Beyond what the pictorial gesture manifests and says about itself—and therefore about the artist—following a precise expressive aim—in this case, for example, addressing themes such as freedom (Born Free), passionate love (Love & Passion), the dynamism present in nature (The Dance of the Whales)—there is also a whole part of meaning that emerges from the mark uncontrollably, through a process of spontaneous self-generation that gives the work a different conceptual density, more articulated and complex than that initially conferred by the artist.

This is why, when viewing Petra’s paintings, it is more likely that the observer, while initially following the interpretative cues offered by the titles, will be carried “elsewhere” by the suggestions that the sign-color evokes in them, glimpsing in these abstract compositions whatever the memory or imagination can suggest, both in terms of visual references to the real world—such as landscapes or animal figures—and emotional impressions. If abstraction, etymologically speaking, “extracts” from concrete reality aspects that it then transcribes in its own language, in Petra’s works this extraction often starts from the natural environment, especially from those elements in nature that express cyclicity, movement, and transformation.

Inspiration often comes from contemplating another landscape, not outside but within the artist’s interiority: from here arise chromatic-gestural evolutions of great visual impact, with scenes sometimes of “struggle” between opposing marks unfolding on the canvas, with tumultuous and rhapsodic rhythms alternating with the harmony of voices coming together in a unique song. In this way, abstraction becomes a means to bring out the other face of things, the one that arises from thought and is nourished by the sensitivity of an artist like Petra Dippold-Götz, who never ceases to look within herself or to question the world.

Dancing on the canvas with the brush in the same way a ballerina would on stage. Seeking in color the same communicative immediacy as in a musical improvisation. Then finding a way to harmonize both elements, gesture and color, to make them vibrate and breathe together on the surface of the canvas. These are the three steps at the origin of the paintings by Petra Dippold-Götz, an artist from Nuremberg who trained by acquiring and reinterpreting the poetics of the mark expressed by her illustrious fellow citizen, Albrecht Dürer.
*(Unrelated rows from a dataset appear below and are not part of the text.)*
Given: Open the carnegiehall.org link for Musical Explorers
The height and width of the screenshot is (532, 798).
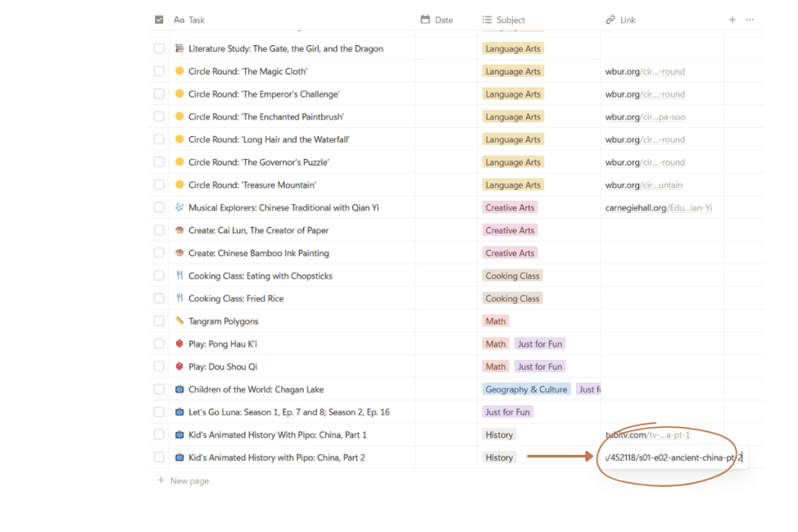Looking at the screenshot, I should pyautogui.click(x=658, y=208).
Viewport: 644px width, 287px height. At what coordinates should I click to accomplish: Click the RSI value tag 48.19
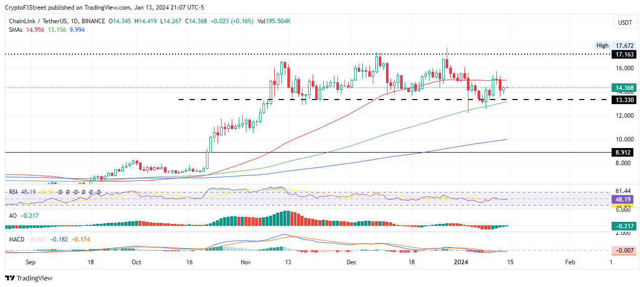click(x=623, y=199)
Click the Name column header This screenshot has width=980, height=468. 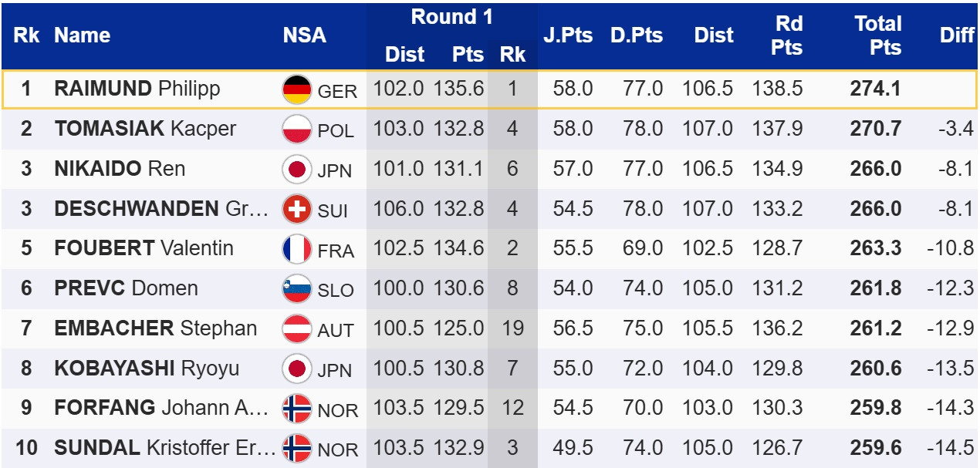82,35
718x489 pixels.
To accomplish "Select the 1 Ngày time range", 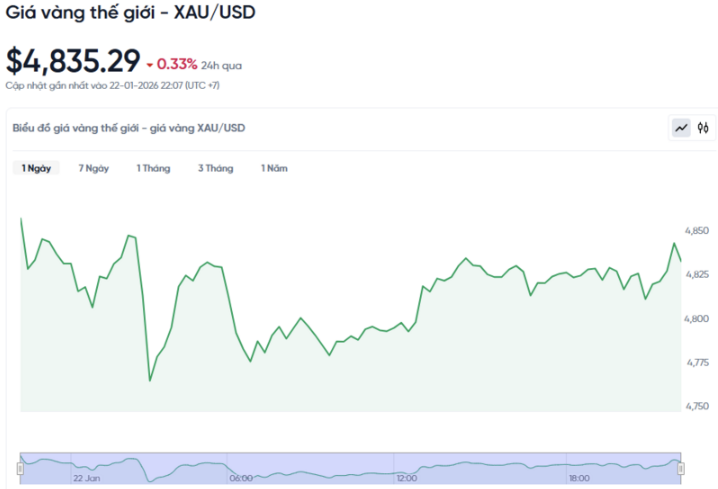I will tap(36, 168).
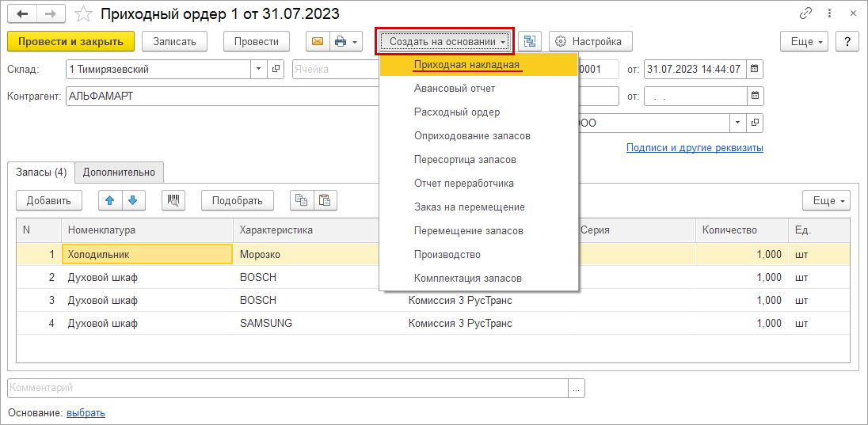Click the document structure icon
868x425 pixels.
(530, 41)
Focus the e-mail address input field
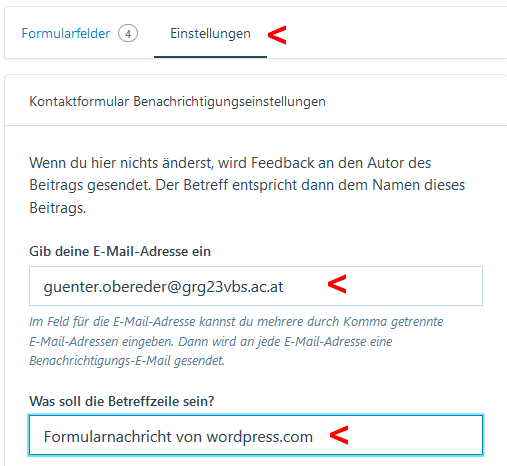 [x=256, y=286]

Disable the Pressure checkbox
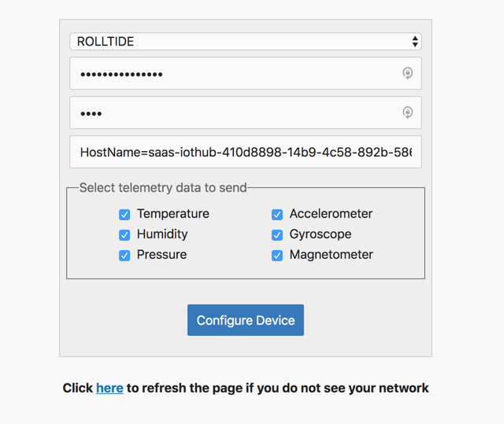124,256
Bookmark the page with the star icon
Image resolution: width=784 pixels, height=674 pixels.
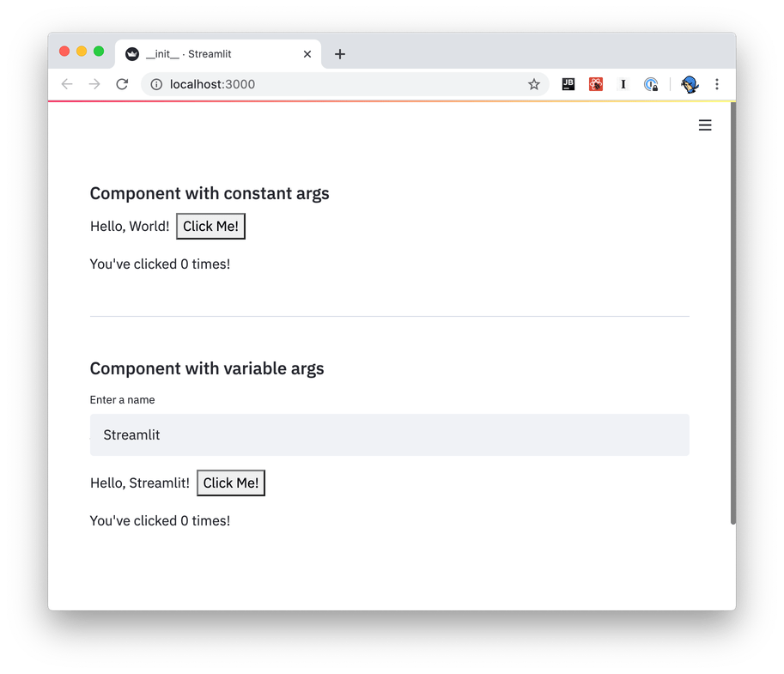click(534, 84)
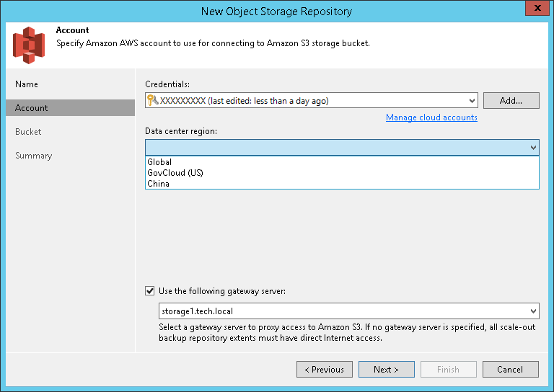Viewport: 554px width, 392px height.
Task: Switch to the Bucket wizard step
Action: click(28, 132)
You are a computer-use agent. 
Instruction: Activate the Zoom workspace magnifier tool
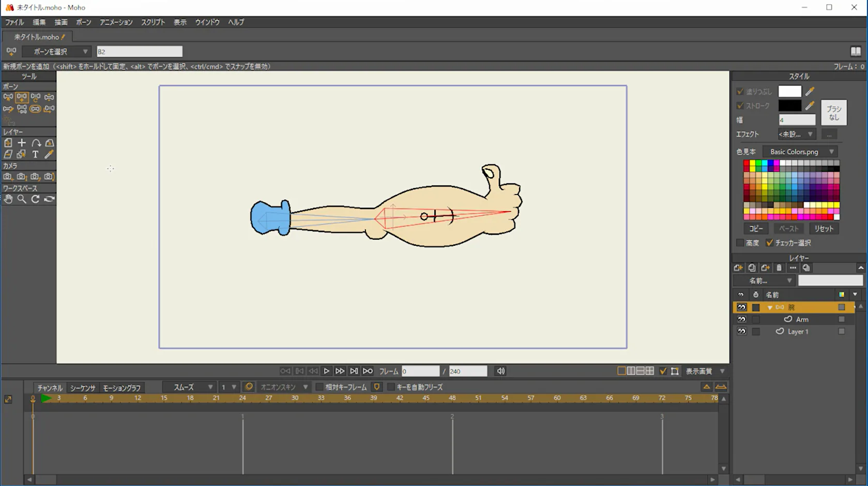[x=22, y=199]
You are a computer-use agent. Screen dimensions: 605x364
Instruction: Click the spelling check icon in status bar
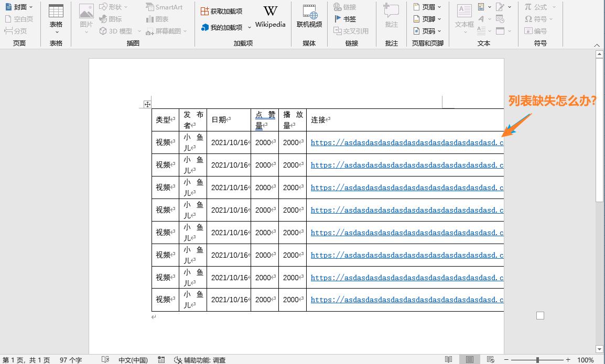point(105,360)
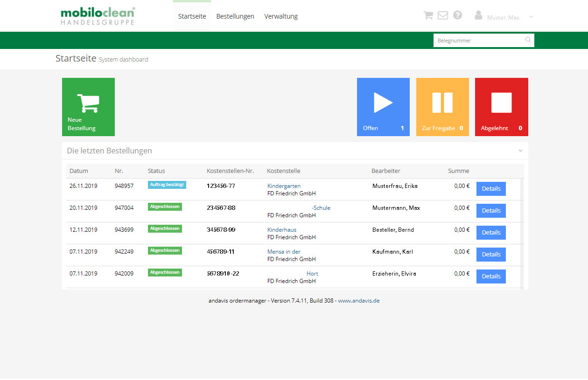The width and height of the screenshot is (588, 380).
Task: Open the Offen orders play tile
Action: (x=383, y=107)
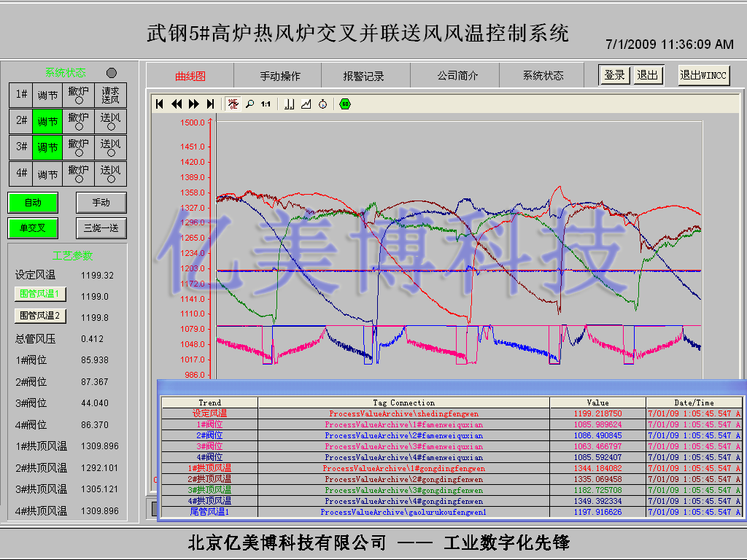Click the line chart toolbar icon
Viewport: 747px width, 560px height.
306,104
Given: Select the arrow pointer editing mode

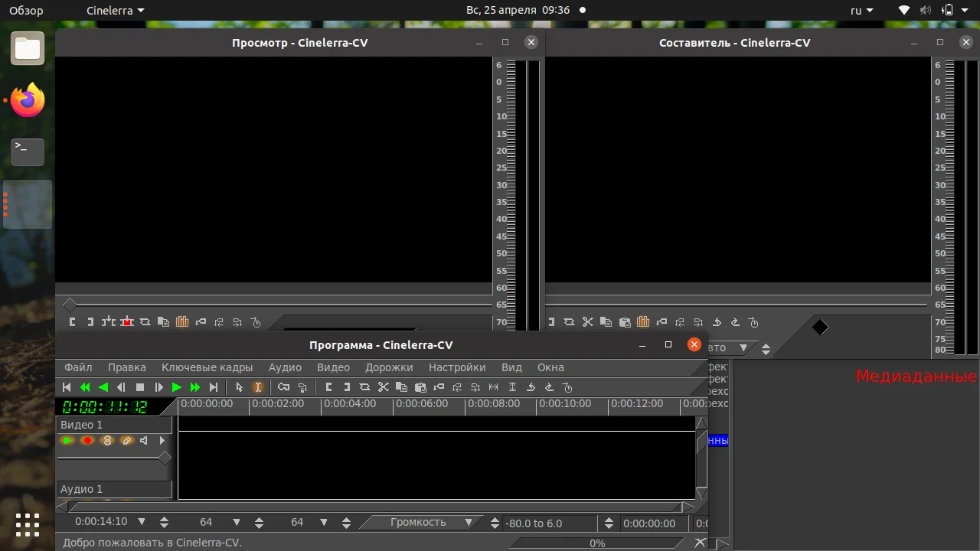Looking at the screenshot, I should tap(239, 387).
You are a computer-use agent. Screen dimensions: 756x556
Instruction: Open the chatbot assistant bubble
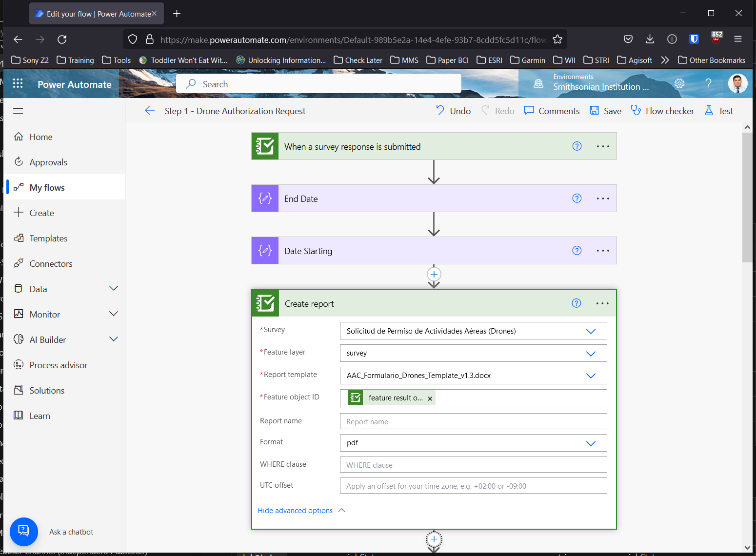[23, 532]
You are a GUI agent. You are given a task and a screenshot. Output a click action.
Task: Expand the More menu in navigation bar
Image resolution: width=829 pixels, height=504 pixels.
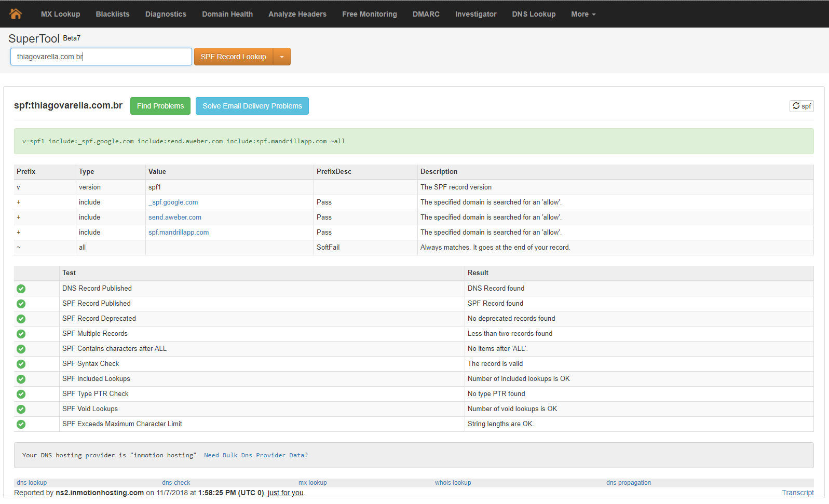pyautogui.click(x=583, y=14)
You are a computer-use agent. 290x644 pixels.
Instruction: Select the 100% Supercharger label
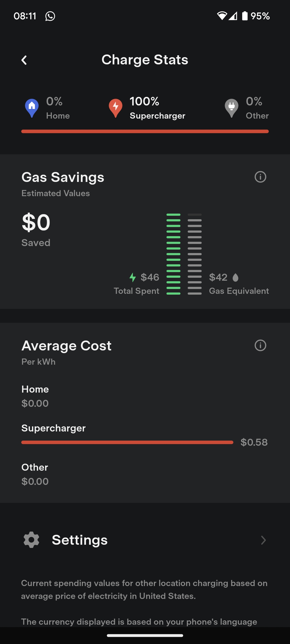pyautogui.click(x=157, y=108)
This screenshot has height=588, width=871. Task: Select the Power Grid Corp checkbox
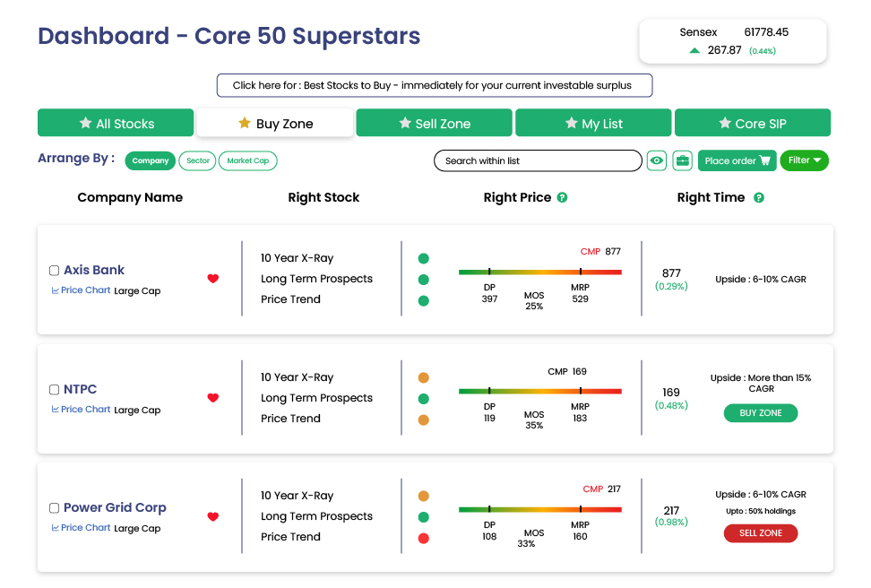tap(55, 508)
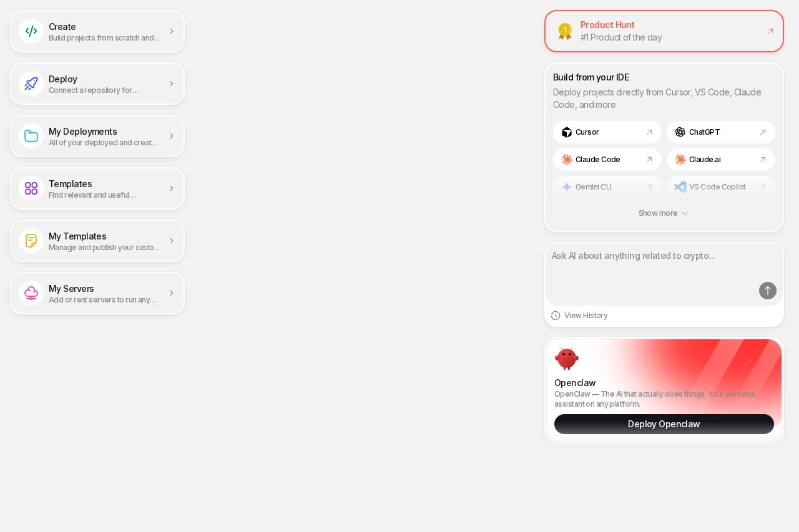The image size is (799, 532).
Task: Open the Cursor integration link
Action: [x=607, y=132]
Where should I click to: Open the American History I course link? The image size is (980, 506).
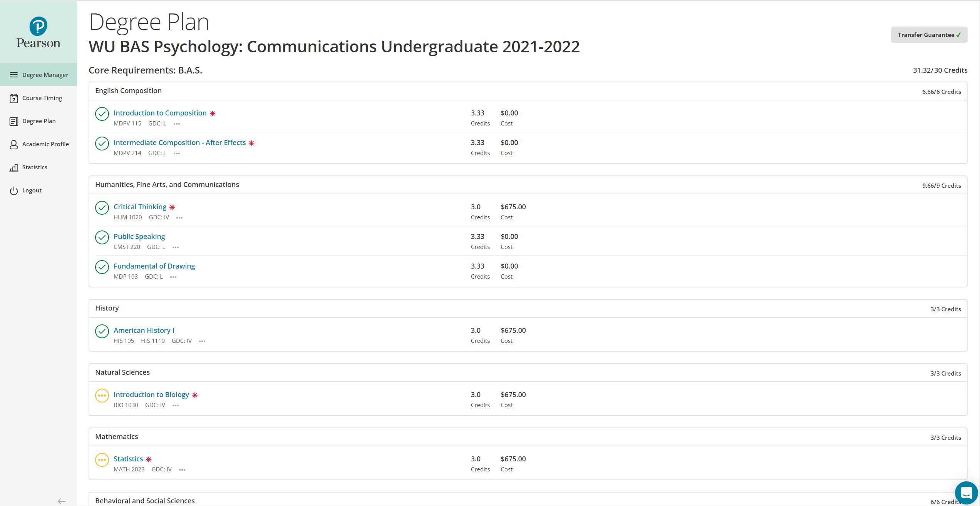pos(144,331)
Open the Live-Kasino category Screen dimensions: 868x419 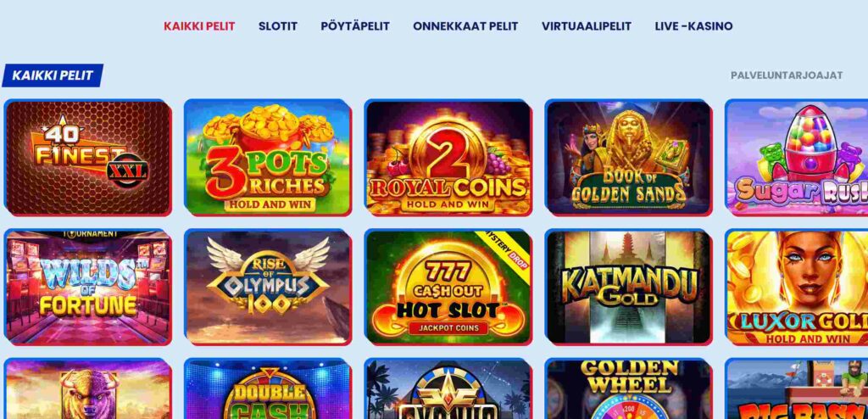point(693,26)
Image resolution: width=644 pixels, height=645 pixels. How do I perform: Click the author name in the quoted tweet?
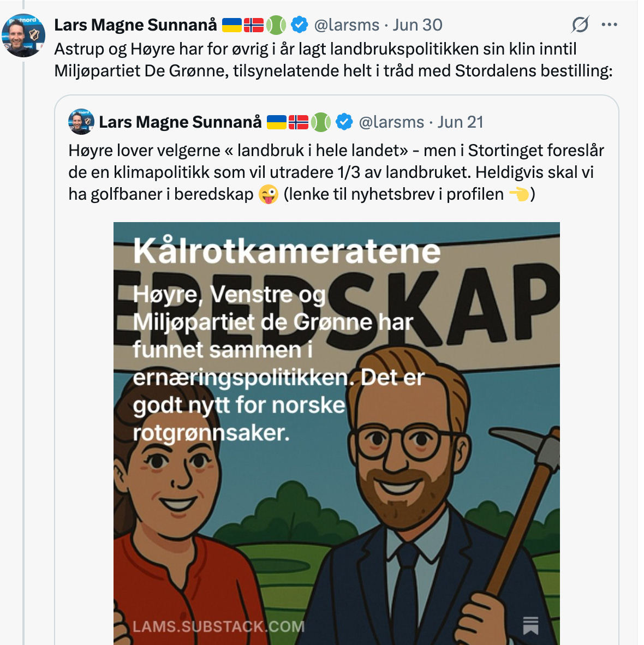click(180, 122)
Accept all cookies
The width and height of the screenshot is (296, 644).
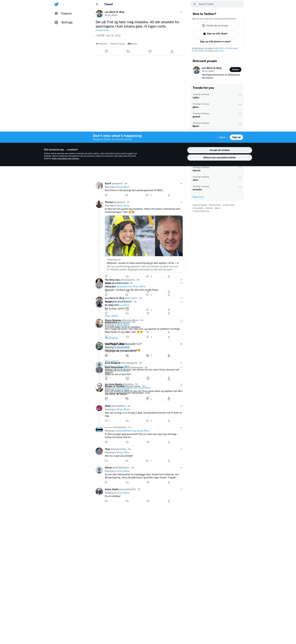pyautogui.click(x=220, y=150)
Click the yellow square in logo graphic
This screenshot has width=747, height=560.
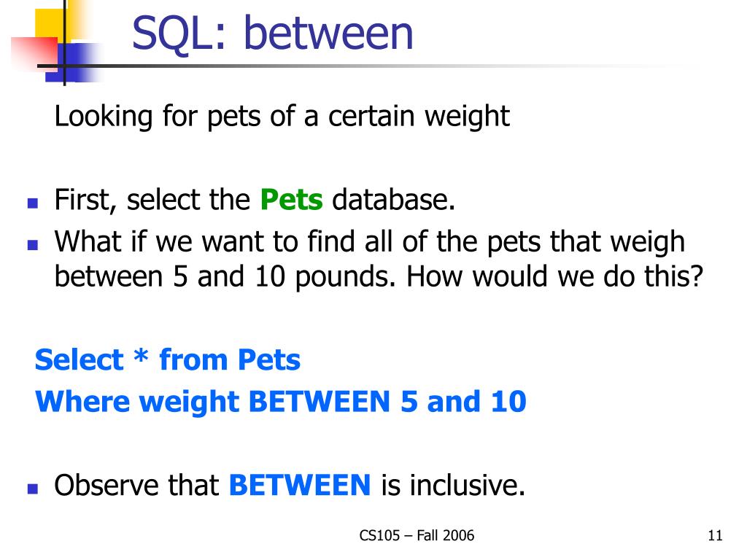pyautogui.click(x=52, y=24)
Starting from this initial imprint, matured by looking at the works of the famous German painter and engraver, and proceeding through illustrious examples of informal European and American painting from Pollock to Kline, Petra’s production over time has taken shape as a reflection on the ability of the mark to convey, along with the pure vitality of the gesture from which it is generated, the intensity of emotional states that the creative act brings to light, making them emerge from an inner depth and thought.

The choreographic development of the gestural trace, which alternates between energetic and strong strokes and the lightness and elegance of threadlike drips, transforms the support into the site of an event that, while having something tangible, concrete, and close to the reality of things, alludes to the presence of another dimension, of a subtle, immaterial, hidden content that the mark captures and traps within a cryptic language.